# Article

####

NBA Lockout: How Mavs' Cuban Is A 'Villain'
The labor dispute is, in its simplest form, all about how to divide the enormous wealth in the NBA – that's enormous wealth for both sides. … and let's not allow the owners or the players to claim anything less.
What do the owners want?
A harder salary cap. They began negotiations by proposing a $45 million hard cap with no exceptions but have apparently moved off that, proposing a "flex cap." (Truth: What we've learned in all sports is that a cap is a cap, and ways to twist around it are endless.)
What do the players want?
The freedom allowed in the current system, plus a continuation of the larger share of revenue to be devoted to players salaries. Under the old CBA, the players received 57 percent of the NBA's basketball-related income. Once applied under cap rules, that meant the distribution of $2.17 billion last season. The players are willing to drop that to 54 percent – but the owners want to lock in a number -- $2 billion – wish would likely mean a severe reduction of the percentage of the players' take should the league's revenue grow as expected. Some projections have that locked-in $2 billion figure as equaling as low as 40 percent of what a given future season's revenue might be.
The owners are arguing that such belt-tightening is necessary because they lost $370 million last season and that 22 of the 30 teams are losing money. They want the players to see themselves as "partners'' in this "losing'' proposition … but of course, at this early stage in negotiations – and it is early, as the only true deadline is the beginning of next season – there are no partners.

####

# Prompt 1
Answer these questions using the NBA lockout article:
(a) What hard salary cap did the owners first propose?
(b) What percentage of basketball-related income did the players receive under the old CBA?
(c) How much money do the owners say they lost last season?
# Prompt 2
List every distinct dollar amount that appears in the NBA lockout article.
# Prompt 3
Carry on the NBA lockout article from the point where it stops, picking up after its final sentence.
The data listing is separate material with no connection to the NBA lockout article.

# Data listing
####

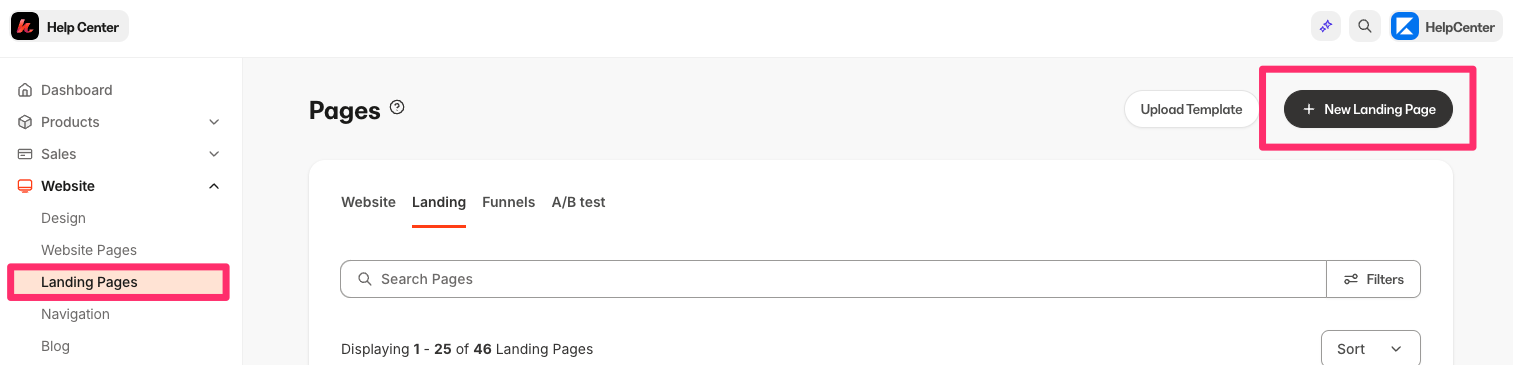Switch to the A/B test tab
Screen dimensions: 1513x365
point(578,202)
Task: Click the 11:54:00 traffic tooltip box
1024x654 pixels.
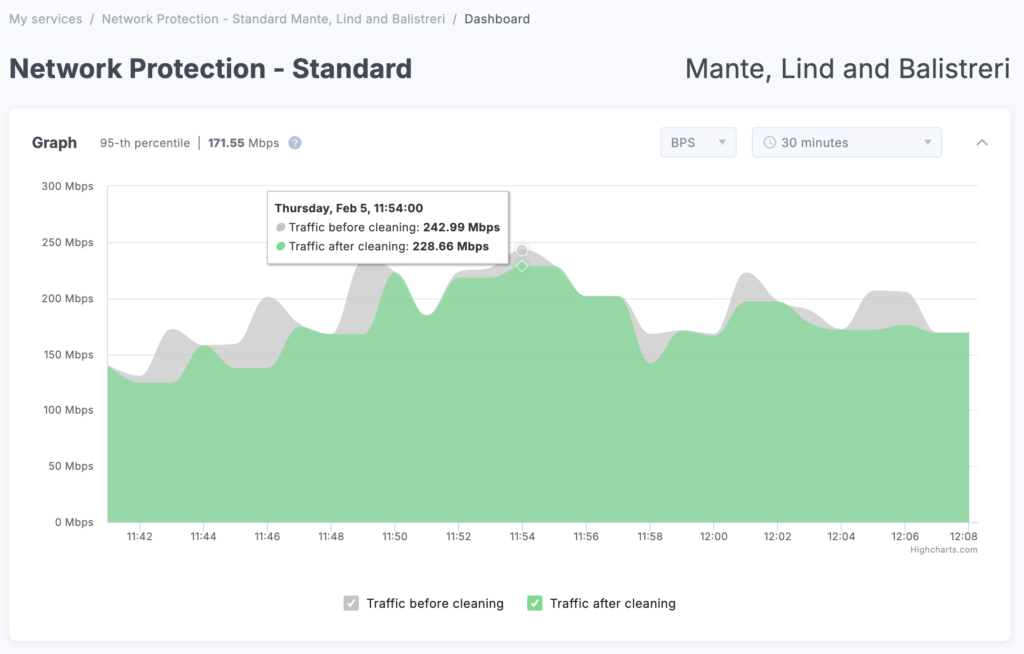Action: point(388,227)
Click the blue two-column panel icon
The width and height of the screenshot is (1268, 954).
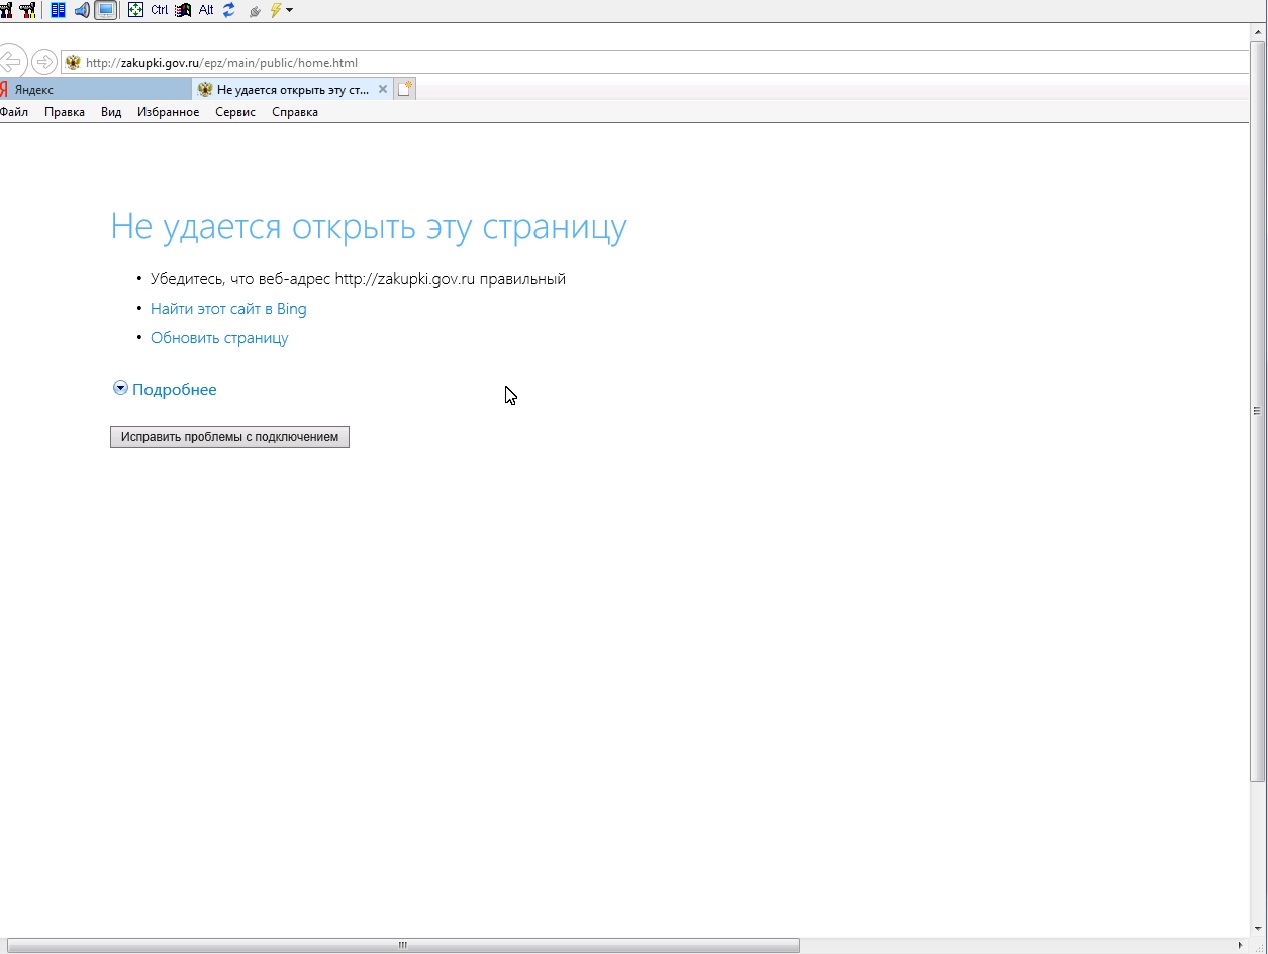(x=59, y=10)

####

# Expected answer 1
(a) A $45 million hard cap with no exceptions.
(b) 57 percent.
(c) $370 million.

# Expected answer 2
$45 million, $2.17 billion, $2 billion, $370 million

# Expected answer 3
There are only villains.
Which brings me to Mark Cuban.
Cuban and the Dallas Mavericks are double bullseye's here, the defending champions uniquely positioned to serve as Exhibit A for both the prosecution and the defense cases.
What the owners side will argue about Cuban and the Mavs: The Mavs are the financial outlier, spenders who make the rest of us look bad, cheap, broke.
The accounting tricks that create that argument seem flimsy to me. I would argue furthermore that this collection of owners – many representing "new blood'' to combine with "old money'' – bought in and/or stayed in the NBA knowing full well that franchise values were high and that the cost of doing business was high, too.
This is where the players side counters, rightfully, that it is not their responsibility to manage the owners' wallets, not their responsibility to caution the owners about their own financial foolishness.
I'll go a step beyond that: What the best owners, like Cuban, do to compete is NOT foolish. It is not foolish to pay a sixth man like Jason Terry over $10 million a year to be a "backup'' if that is a key piece to contention. It is not foolish for Boston to pay Garnett and Pierce and Allen if that's what it takes to win a title. Financially speaking, there is nothing foolish about Miami's teaming of Wade, LeBron and Bosh.
Owners are generally not only smart businessmen, but are also competitive sportsmen. I've always argued that their profits don't need to occur like an employee's, with a paycheck every two weeks. Their profits come with success … and they come at the end of the ride, when an owner opts to sell.
Why don't more of them sell now? If it's so burdensome to own an NBA team, why don't they get out?
Because it's not that burdensome. That's why.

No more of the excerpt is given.